Le CdR en profite également pour suggérer qu’une "part plus importante des fonds non engagés de la FRR soient réorientée vers le pilier de la croissance intelligente, durable et inclusive, afin de remédier au déclin marqué de la compétitivité de l’Union européenne", récemment mis en lumière par le rapport Draghi (initialement, Christophe Rouillon proposait dans son avis "qu'au moins 10% des fonds non engagés soient redirigés vers le secteur du logement social, décent, abordable et durable pour faire face à la crise aiguë du logement qui fait rage dans presque tous les États membres de l’Union européenne").
Pour la Commission européenne, tout va très bien…

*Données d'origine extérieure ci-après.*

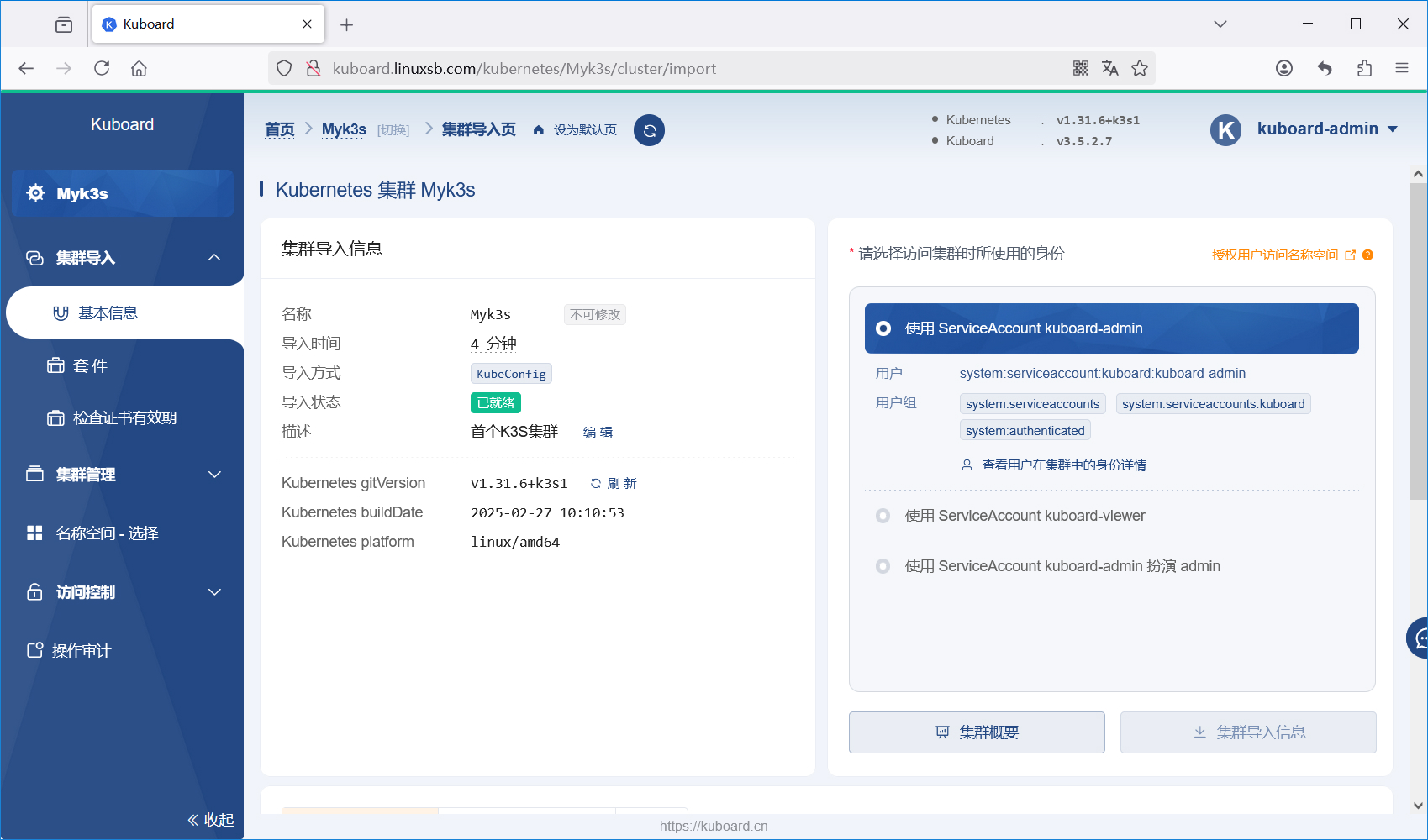This screenshot has height=840, width=1428.
Task: Click the 集群概要 button
Action: tap(977, 732)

Côté Commission européenne, un tel report ne semble toutefois pas (encore ?) d’actualité. Publiant ce jour son troisième rapport annuel sur la mise en œuvre de la FRR, la Commission souligne que la FRR "continue de produire des résultats". Elle met en avant une accélération des décaissements opérés, "après certains retards en 2023", attribués "en grande partie à l’invasion illégale de l’Ukraine par la Russie, à l’inflation, aux contraintes d’approvisionnement et à la nécessité [pour les États membres] d’adopter les chapitres REPowerEU" (chapitre validé, pour la France, par la Commission en juin 2023). La Commission indique ainsi avoir reçu au 31 août dernier 63 demandes de paiement émanant de 25 États membres et versé plus de 265,4 milliards d’euros, "soit plus de 40% du financement disponible de la FRR" (taux de 48% pour les subventions et de 30% pour les prêts). "Si le rythme actuel se maintient, la Commission prévoit d’avoir décaissé plus de 300 milliards d’euros d’ici la fin 2024", souligne-t-elle.

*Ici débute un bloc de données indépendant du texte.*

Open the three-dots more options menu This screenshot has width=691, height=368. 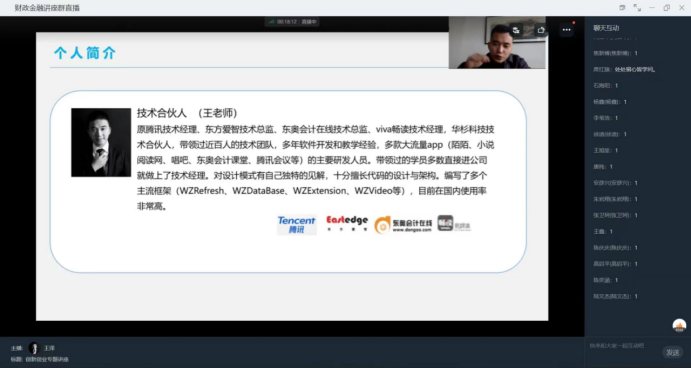click(566, 30)
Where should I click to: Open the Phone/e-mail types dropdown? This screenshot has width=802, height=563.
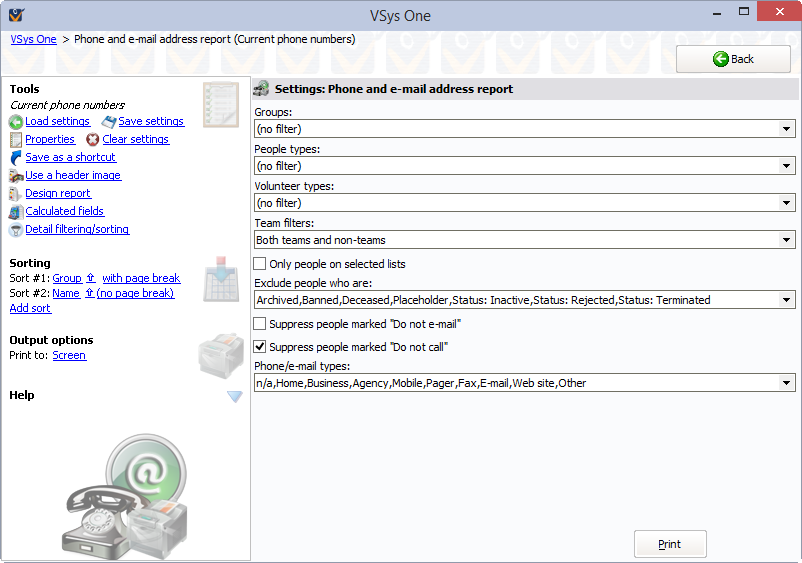(787, 383)
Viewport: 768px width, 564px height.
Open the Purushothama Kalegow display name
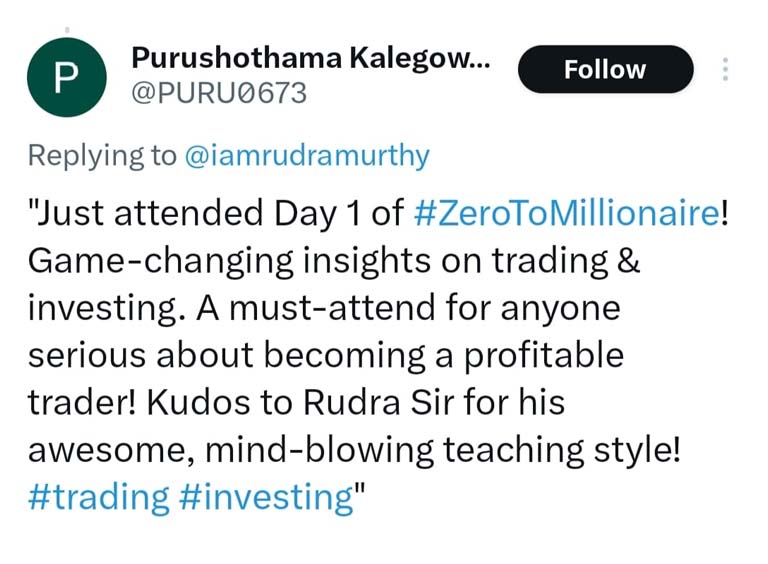tap(311, 58)
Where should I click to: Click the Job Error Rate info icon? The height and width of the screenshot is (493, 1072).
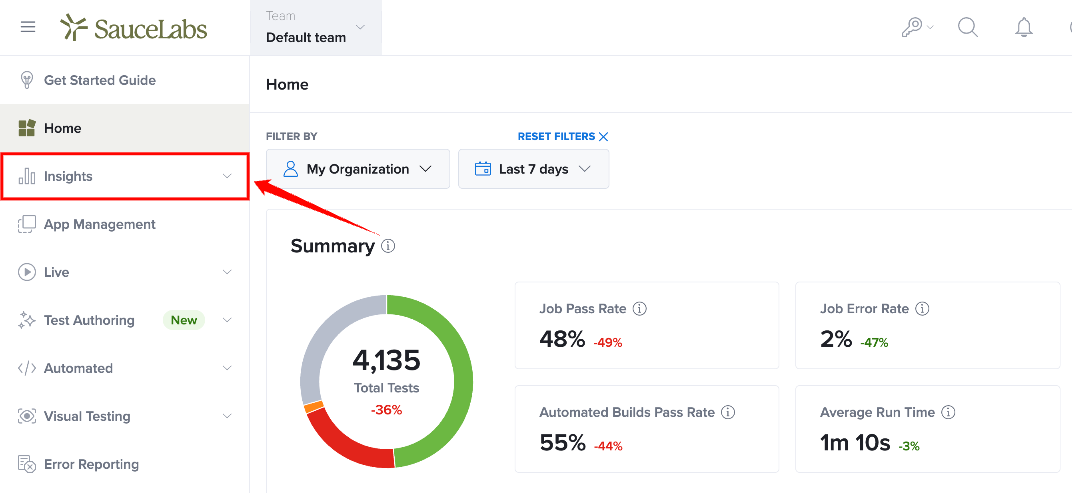[x=922, y=309]
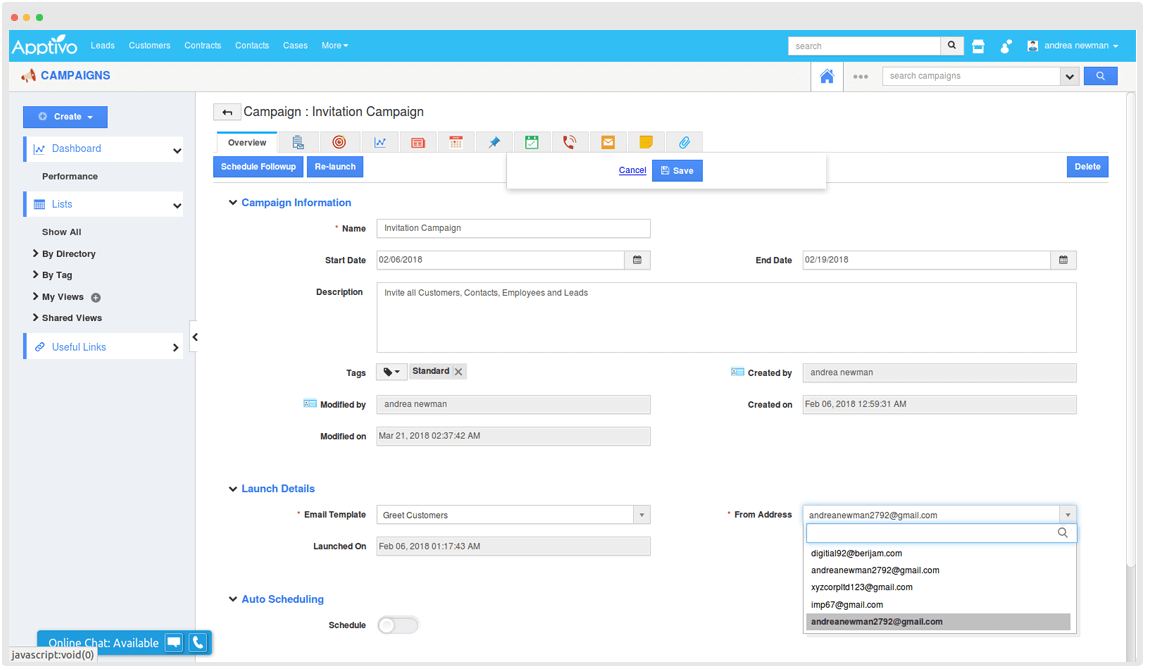Click the campaign Name input field
This screenshot has height=670, width=1150.
tap(513, 228)
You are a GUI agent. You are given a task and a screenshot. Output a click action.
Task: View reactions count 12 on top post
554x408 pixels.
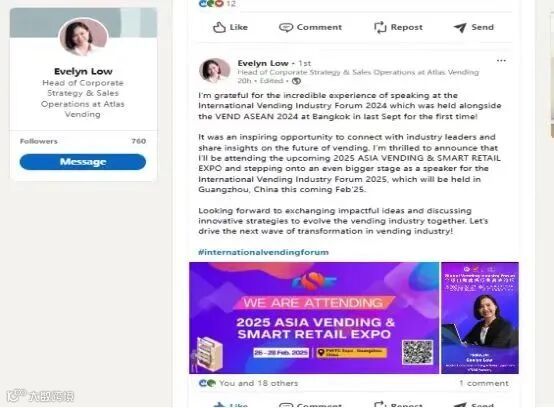[x=231, y=4]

… mais elle appelle néanmoins à la mobilisation générale
Pour autant, relevant "qu’il ne reste qu’un peu plus de deux ans avant l’expiration de la FRR", la Commission européenne estime que "les efforts de tous les États membres et de toutes les institutions devraient se concentrer sur la mise en œuvre complète et dans le temps de la FRR". Quitte, faut-il peut-être en conclure, à ce que la nouvelle programmation, qui pleine à se déployer (voir notre article du 27 septembre et notre article du 9 octobre), en pâtisse. Dans son rapport, la Commission met par ailleurs en exergue les souplesses utilisées pour accélérer ces décaissements, comme le dispositif permettant de déclencher des paiements partiels alors qu’un ou plusieurs jalons ou objectifs n’ont pu être considérés comme atteints de manière satisfaisante (relativisant le principe de performance vanté). Ou comme les "procédures simplifiées" introduites en juillet dernier pour aider les États membres à mettre en œuvre la FFR. Mais aussi (surtout ?) pour que ces derniers intègrent le nouveau dispositif "Step" (Technologies stratégiques pour l’Europe), qui lui tient particulièrement à cœur (voir notre article du 6 juin).